Парой прыжков я перемахнула поваленное старое дерево, вытянула шею и замерла. Звериные повадки давались проще, когда я занимала все еще человеческий разум мыслями. Светлое пятно мелькало впереди, раздваивалось, опять сливалось. Я запрыгала между деревьев, выскочила перед старым особняком, затормозила всеми лапами и шлепнулась на зад, зубы от досады клацнули. Под шерстью взмокла кожа — реакция, для зверя невозможная, но я наполовину все-таки человек.
Стена заброшки, крыльцо и открытая дверь, в которую забежала девушка в платье настолько ярком, что оно слепило глаза. Свадебное платье, какое было на Ларисе в день, ставший для нее последним. Неудивительно, что она сорвалась со стены — платье явно подогнано по фигуре булавками, и даже призрак подбирал несуразно длинную юбку.

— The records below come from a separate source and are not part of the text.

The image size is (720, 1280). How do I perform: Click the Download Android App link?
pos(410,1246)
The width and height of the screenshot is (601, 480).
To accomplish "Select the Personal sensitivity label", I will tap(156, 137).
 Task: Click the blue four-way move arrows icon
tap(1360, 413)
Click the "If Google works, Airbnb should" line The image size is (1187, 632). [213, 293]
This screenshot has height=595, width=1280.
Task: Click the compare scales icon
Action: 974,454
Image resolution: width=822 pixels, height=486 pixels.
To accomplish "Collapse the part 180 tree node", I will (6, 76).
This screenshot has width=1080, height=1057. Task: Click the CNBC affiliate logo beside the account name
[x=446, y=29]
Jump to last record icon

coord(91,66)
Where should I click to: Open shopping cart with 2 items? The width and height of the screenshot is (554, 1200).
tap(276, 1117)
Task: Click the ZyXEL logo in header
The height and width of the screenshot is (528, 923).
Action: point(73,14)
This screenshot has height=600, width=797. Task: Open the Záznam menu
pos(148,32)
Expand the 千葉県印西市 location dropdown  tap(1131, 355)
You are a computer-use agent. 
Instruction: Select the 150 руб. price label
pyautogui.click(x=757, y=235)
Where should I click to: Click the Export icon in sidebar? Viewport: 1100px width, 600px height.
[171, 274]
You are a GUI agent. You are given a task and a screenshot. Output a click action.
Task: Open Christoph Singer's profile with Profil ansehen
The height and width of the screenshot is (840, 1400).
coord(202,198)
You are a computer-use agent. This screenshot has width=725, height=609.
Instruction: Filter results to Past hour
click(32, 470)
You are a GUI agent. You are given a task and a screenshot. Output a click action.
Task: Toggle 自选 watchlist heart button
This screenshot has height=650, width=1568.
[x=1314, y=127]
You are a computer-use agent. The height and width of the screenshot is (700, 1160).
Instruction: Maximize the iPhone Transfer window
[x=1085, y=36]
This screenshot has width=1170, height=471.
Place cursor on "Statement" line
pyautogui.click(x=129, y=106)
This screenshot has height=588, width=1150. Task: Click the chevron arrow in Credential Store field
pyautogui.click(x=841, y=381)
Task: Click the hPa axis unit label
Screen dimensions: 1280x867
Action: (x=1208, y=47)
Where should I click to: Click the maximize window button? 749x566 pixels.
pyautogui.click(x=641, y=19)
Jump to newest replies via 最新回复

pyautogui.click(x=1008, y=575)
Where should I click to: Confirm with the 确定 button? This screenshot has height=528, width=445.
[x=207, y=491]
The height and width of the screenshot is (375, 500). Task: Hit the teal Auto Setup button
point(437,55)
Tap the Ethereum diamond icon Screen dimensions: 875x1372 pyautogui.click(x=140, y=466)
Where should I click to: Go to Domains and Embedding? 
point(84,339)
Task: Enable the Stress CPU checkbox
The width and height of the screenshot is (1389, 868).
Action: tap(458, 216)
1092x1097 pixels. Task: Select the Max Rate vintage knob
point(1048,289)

Ломакин был вихрастым длинноногим парнем, и он бежал за призраком Ларисы — я не могла понять зачем. Сцена повторялась из раза в раз, не для зрителей, Вадим был случайным свидетелем, как и я. Ломакин влетел в открытую дверь, короткая вспышка, и он пропал в проеме, а меня мелко затрясло.
Спрятаться, скрыться и из укрытия следить за опасностью, которой зримо нигде нет. Кто-то наверху, кто-то позади, но если прижаться к стене — все как обычно и ничего не угрожает. Так бывает и у людей. Вадим был полуэльфом, он не задержался, не обернулся, рванул подальше, разумно не тратя времени на то, чтобы разобраться, отчего вся его натура вопит «беги!».